ZimTrade, the national trade development and promotion organisation, has been engaging tertiary institutions to ensure the current curriculum includes practical and relevant modules linked to export development.
For example, seminars have been held with local universities such as National University of Science and Technology, and Midlands State University, where lecturers and exporters exchanged information on best approaches to prepare young people on exports.
The incubation hubs being established in most tertiary institutions are a good starting point as they are capable of spawning youth-led start-ups.
With enough nurturing, these can be strong SMEs that will contribute to the country’s export earnings.
As development of youth-led businesses take shape, there is need to address challenges that continuously affect the development of small businesses.
Youths are increasingly facing difficulties accessing finance, management skills, infrastructure and other support services to enable them to compete with established companies.
Financial institutions should, therefore, provide funding facilities tailored for youth-led SMEs.
Conventional funding options often require collateral, making it difficult for young people to get funding.

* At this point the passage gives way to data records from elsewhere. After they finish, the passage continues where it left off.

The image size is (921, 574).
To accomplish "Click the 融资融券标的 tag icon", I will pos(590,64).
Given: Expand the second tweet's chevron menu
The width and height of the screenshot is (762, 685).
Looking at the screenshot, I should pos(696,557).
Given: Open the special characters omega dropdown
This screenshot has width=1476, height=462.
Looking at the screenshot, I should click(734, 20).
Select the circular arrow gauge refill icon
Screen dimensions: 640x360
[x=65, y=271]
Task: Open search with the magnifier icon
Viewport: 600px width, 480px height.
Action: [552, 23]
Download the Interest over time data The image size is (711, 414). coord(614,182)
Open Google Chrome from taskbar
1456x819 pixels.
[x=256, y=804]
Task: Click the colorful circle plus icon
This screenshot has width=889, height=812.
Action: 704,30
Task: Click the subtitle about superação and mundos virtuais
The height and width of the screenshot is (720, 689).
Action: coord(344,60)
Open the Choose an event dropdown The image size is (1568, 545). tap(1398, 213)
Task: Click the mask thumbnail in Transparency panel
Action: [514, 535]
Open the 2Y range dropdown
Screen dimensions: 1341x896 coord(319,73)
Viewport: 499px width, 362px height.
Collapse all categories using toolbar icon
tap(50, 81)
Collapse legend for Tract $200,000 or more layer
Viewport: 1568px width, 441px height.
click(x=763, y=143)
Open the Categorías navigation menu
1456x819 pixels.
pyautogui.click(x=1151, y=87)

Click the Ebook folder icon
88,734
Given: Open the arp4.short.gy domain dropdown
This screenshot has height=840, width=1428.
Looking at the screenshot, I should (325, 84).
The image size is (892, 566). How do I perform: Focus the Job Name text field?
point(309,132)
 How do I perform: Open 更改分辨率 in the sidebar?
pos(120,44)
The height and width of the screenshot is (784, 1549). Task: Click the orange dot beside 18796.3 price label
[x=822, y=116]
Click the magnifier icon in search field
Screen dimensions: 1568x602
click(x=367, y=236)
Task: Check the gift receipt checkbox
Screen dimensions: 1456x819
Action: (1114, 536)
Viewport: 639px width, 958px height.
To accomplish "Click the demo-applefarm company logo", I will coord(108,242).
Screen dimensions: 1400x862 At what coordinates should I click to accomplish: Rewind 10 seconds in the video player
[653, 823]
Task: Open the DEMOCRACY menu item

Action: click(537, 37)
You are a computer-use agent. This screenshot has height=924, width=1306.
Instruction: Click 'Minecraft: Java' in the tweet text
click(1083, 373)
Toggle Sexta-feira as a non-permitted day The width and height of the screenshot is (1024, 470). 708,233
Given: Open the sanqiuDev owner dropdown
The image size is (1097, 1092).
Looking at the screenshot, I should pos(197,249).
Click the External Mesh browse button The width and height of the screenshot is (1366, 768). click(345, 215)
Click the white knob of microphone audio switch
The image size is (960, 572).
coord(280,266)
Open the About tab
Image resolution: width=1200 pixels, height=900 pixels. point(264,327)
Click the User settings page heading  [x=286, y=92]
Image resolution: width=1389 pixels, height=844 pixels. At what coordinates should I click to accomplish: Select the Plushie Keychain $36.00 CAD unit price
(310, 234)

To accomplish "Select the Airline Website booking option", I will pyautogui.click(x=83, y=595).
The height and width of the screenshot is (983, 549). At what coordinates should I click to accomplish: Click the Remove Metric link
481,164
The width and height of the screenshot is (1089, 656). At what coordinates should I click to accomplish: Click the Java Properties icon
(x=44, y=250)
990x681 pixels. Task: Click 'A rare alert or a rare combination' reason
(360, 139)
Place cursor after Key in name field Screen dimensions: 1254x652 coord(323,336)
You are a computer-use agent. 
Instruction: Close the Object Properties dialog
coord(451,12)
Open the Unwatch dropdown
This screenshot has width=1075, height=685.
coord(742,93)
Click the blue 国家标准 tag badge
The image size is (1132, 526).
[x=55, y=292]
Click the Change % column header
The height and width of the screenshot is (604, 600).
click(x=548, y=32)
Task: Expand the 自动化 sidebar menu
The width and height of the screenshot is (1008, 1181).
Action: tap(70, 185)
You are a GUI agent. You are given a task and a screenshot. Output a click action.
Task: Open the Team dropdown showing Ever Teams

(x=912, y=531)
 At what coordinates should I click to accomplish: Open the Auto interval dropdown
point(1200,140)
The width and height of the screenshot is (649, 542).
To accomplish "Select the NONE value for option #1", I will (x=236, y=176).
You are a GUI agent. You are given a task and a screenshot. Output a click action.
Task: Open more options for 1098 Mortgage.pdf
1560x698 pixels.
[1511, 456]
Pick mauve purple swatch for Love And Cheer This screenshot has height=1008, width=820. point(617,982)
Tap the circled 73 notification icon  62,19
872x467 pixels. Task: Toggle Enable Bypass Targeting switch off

In addition, young people can also be organised into productive groups, where they can contribute to logistics and other costs that would strengthen their capacity to export.
Learning from other countries such as Rwanda, who have managed to tap into opportunities presented by young people, there is room for Zimbabwe to harness this potential for export growth.
Rwanda ranks high in the terms of ease of doing business and has been driving youth innovation as part of its export growth initiative.
It is now easy for young people to start businesses with government support in Rwanda, and the export environment is convenient for small businesses to thrive.
Some of the private sector initiatives targeting development of youth-led businesses in Rwanda include the KBC Foundation’s 2jiajiri programme, which is implemented in partnership with the National Youth Council of Rwanda.
The 2jiajiri programme, which focus on skills training, is complemented by mentorship and networking opportunities.
Promising young people are awarded with seed capital to start their own business projects.
Such programmes are witnessing a rise in youth-led businesses in Rwanda, which, if nurtured well, could contribute immensely to the country’s export growth.
Further to this, Rwanda established the Rwanda Youth in Agribusiness Forum (RYAF) in 2016 to promote, inform, advocate and mobilise youth in agribusiness, leveraging on support and facilitation from stakeholders.
The youth forum focuses on inclusive development and at the same time creates a platform for young people to grow their agro-based businesses.
Such initiatives are important as they allow government to transform ideas into viable businesses that can help grow the economy and boost exports.
Allan Majuru is ZimTrade’s chief executive officer.